## PROMPT
Copy out all of the material below, swapping "phone status" for "presence status" and leaving everything else unchanged. Leave the pictures out of your answer.

## ENTRIES PROVIDED
┌──
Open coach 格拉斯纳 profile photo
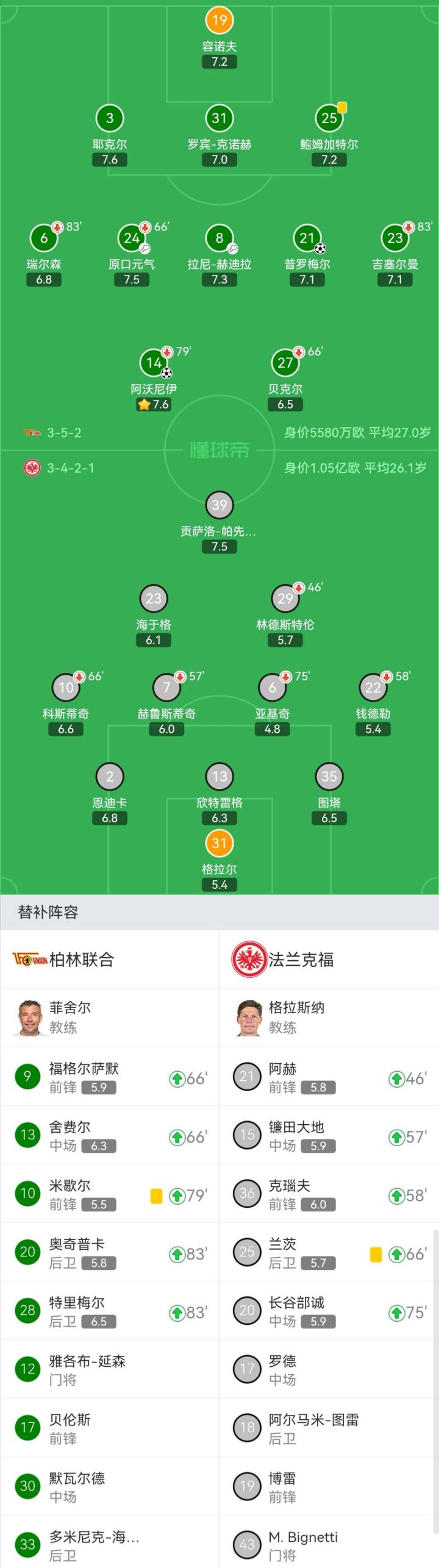This screenshot has height=1568, width=439. coord(249,1017)
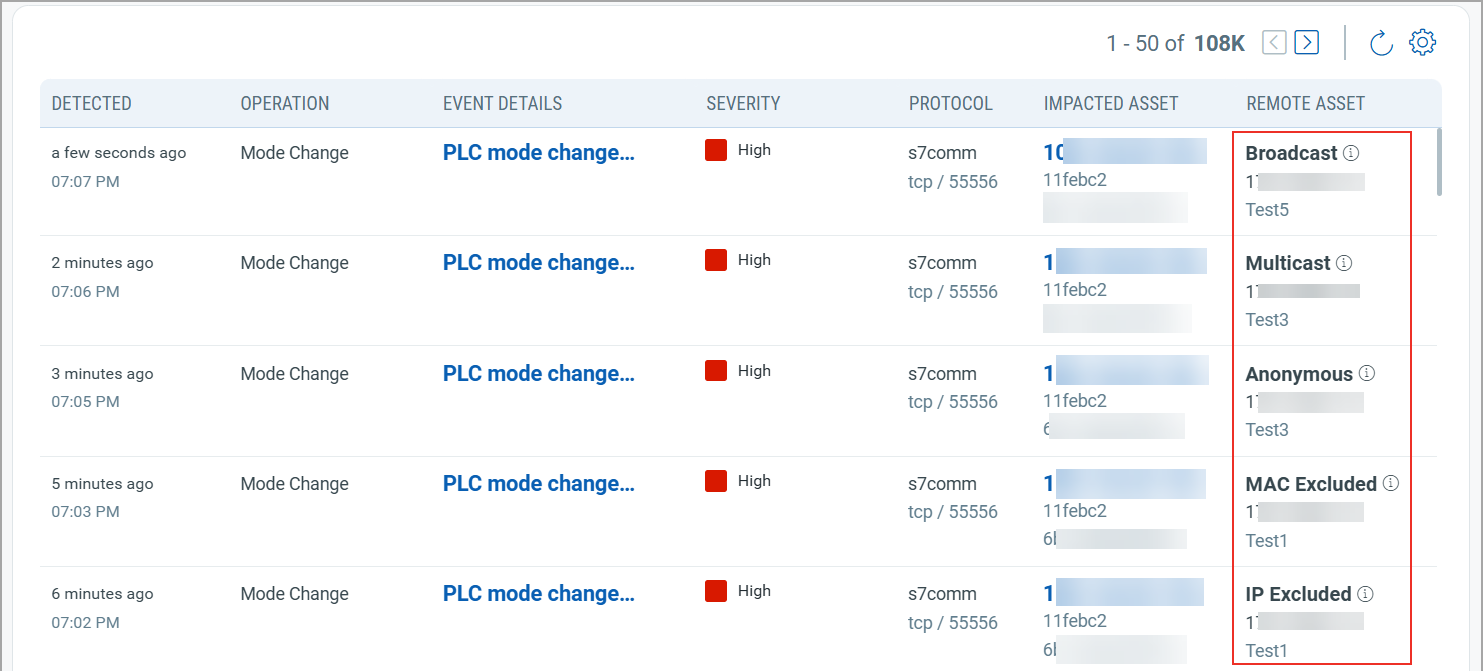This screenshot has height=671, width=1483.
Task: Sort by the Detected column header
Action: (92, 103)
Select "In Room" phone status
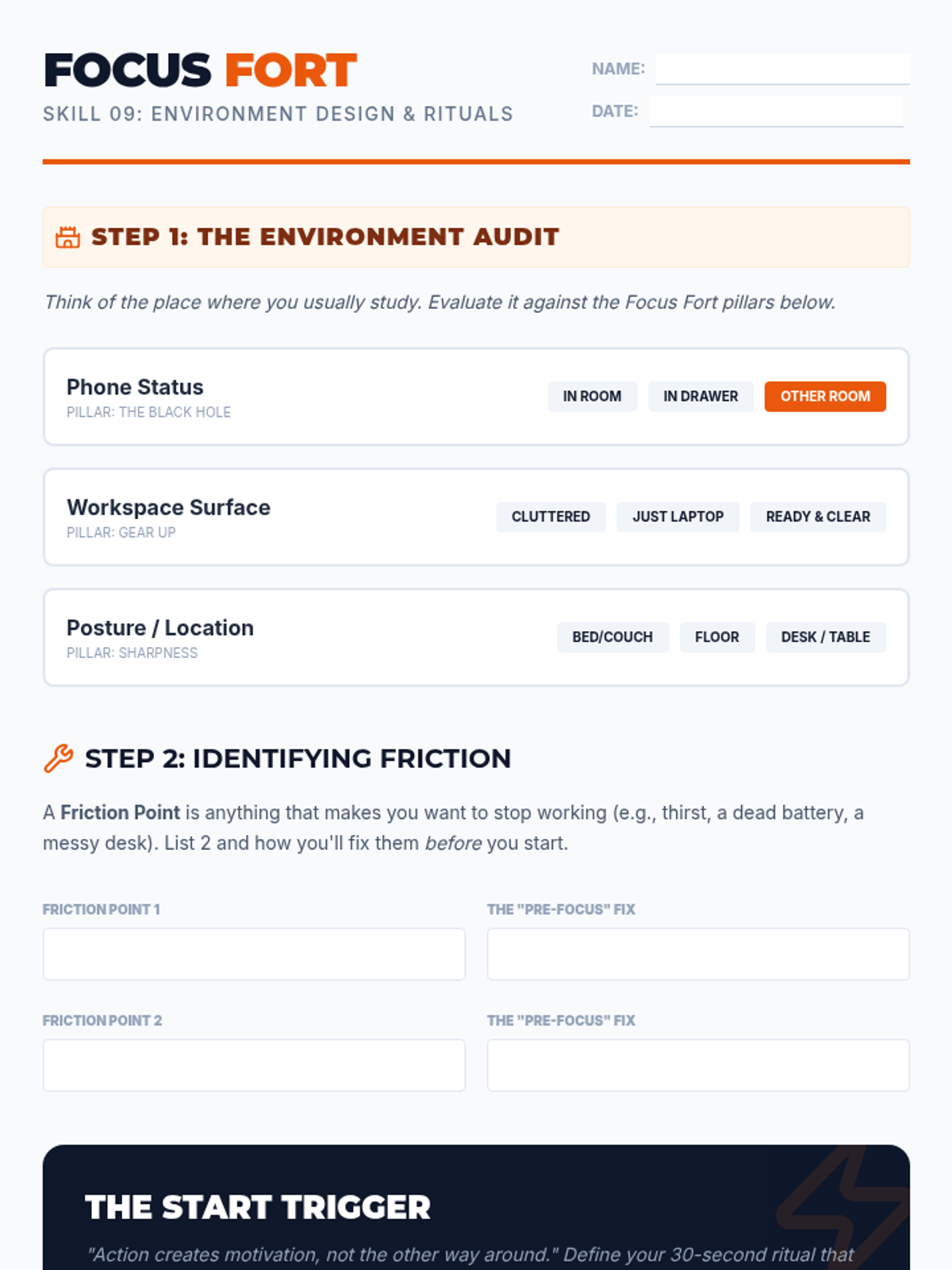 pos(592,396)
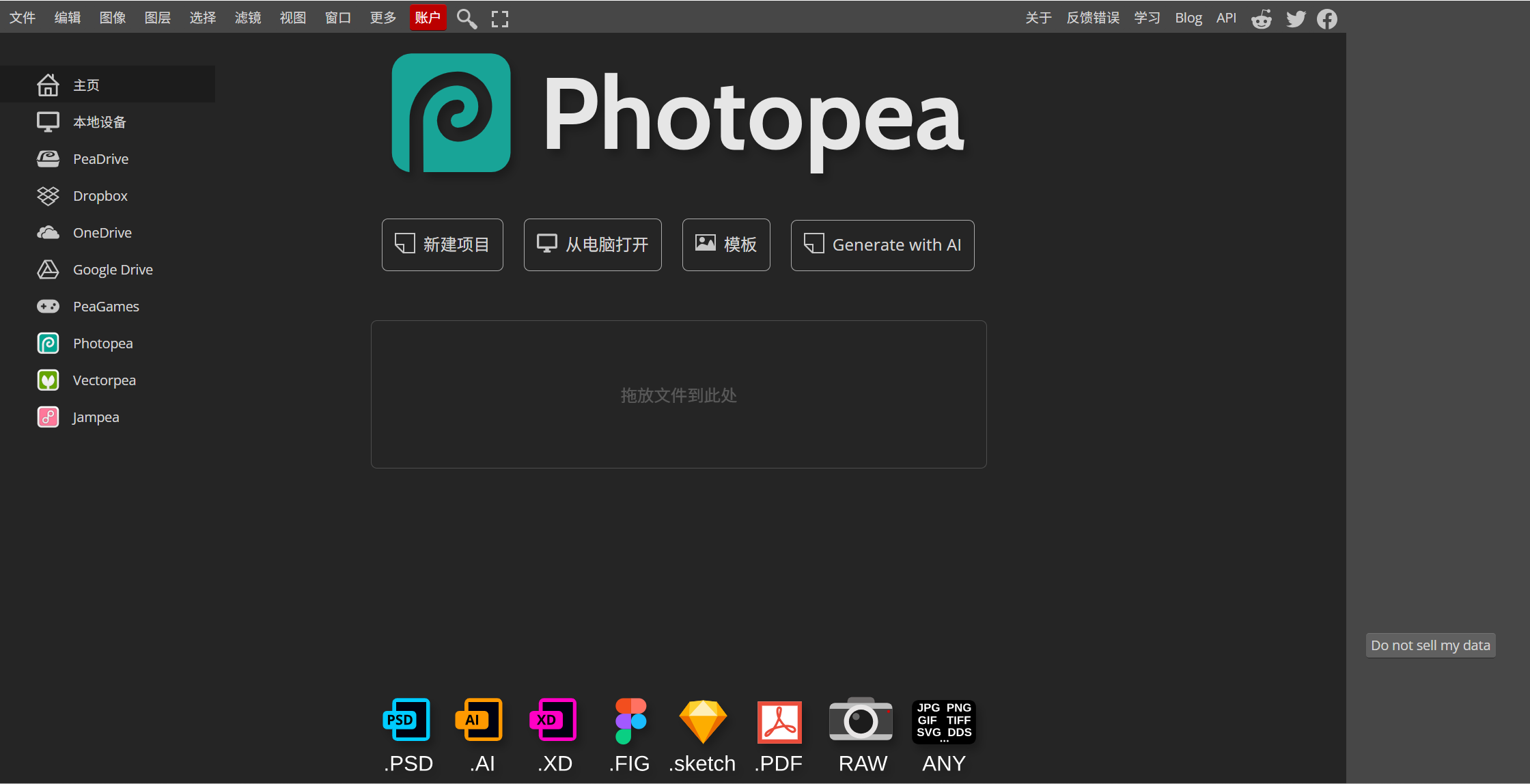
└──
## RESULT OF THIS TASK
Open coach 格拉斯纳 profile photo
This screenshot has height=1568, width=439. coord(249,1017)
This screenshot has height=671, width=1483.
Task: Sort by the Detected column header
Action: (92, 103)
Select "In Room" presence status
 pos(592,396)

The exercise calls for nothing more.